Another visitor said: “Well, I like a picture that tells a story, and I like plain facts.” “We artists have nothing against either the story or the fact, but we prefer color harmony without facts to the statement of facts with color or harmony.”

“But I never saw anything look like that!” The great English artist, Turner, once said, when someone made that remark to him: “Madame, it would be worth £20,000 to you if you could.” Some artists think that a picture should be painted in as abstract a way as a Persian rug. No one questions the beauty of the rug’s color-harmony and design. Why not accept the canvas on the same terms?

“But do you really like these modern things?” “If I didn’t I wouldn’t and couldn’t paint them. The important thing is the sincerity of the artist. He must work with a sincere conviction. Whether work is conservative or radical does not seem to us to be of primary importance, for honest work of the conservative helps to steady the radical, while the sincere radical helps to broaden the conservative.” 
The measured and rational responses of Evans and Spalding stood in vivid contrast to the venom expressed in the pages of the Rocky Mountain News.

The publicity and controversy that surrounded the 1919 “Colorado Armory Show” introduced John Thompson to far larger public recognition in Colorado than he might have expected—or even preferred. Years of European debate and competition had toughened him, but the unexpected defense soothed more than the criticism stung. The support, camaraderie, and respect rooted Thompson in Denver. He determined to make his life in the city and spent the next twenty-five years there, teaching and painting.
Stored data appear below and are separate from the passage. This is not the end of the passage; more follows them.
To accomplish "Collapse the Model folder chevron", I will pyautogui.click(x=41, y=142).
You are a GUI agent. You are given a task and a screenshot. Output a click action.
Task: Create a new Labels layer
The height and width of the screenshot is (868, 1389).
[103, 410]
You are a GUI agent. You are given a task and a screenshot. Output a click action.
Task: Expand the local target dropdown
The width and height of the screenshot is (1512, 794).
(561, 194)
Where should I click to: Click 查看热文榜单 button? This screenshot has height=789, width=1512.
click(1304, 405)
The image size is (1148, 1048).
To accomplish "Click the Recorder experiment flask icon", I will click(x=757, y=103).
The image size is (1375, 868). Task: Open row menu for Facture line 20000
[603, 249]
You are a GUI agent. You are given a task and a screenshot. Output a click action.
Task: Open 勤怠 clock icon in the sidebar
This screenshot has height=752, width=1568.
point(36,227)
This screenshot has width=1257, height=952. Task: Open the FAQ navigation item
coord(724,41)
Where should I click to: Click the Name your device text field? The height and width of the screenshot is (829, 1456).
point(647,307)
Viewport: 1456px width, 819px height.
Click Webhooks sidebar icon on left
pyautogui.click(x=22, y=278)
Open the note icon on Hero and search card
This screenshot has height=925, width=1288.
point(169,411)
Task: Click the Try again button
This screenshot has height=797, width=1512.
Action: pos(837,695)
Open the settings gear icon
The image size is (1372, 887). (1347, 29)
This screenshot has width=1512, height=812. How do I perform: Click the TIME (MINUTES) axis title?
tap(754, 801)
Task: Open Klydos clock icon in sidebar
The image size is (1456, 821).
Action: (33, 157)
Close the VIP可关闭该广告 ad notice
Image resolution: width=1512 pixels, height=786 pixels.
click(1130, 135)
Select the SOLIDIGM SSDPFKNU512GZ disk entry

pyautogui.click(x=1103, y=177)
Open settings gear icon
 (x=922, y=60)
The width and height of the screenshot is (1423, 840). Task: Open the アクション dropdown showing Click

And he never wavered in following his own artistic conscience.

Beginning in 2021, for the first time in seventy-five years, the Denver Art Museum exhibited a work of Thompson’s. Organization of Rocks and Trees, the painting that caused such outrage in 1919, hung amidst the collection of the Petrie Institute of Western Art for the reopening of the museum’s newly renovated and renamed Martin Building designed by Gio Ponti. It was displayed next to a Jozef Bakos painting of the same scene and near a landscape by Andrew Dasburg, another of Thompson’s modernist associates. 

The three friends’ paintings seemed to be enjoying a companionable conversation. And museum patrons seemed remarkably free of the outrage of a hundred years prior.

Thompson and the ladies would have been pleased.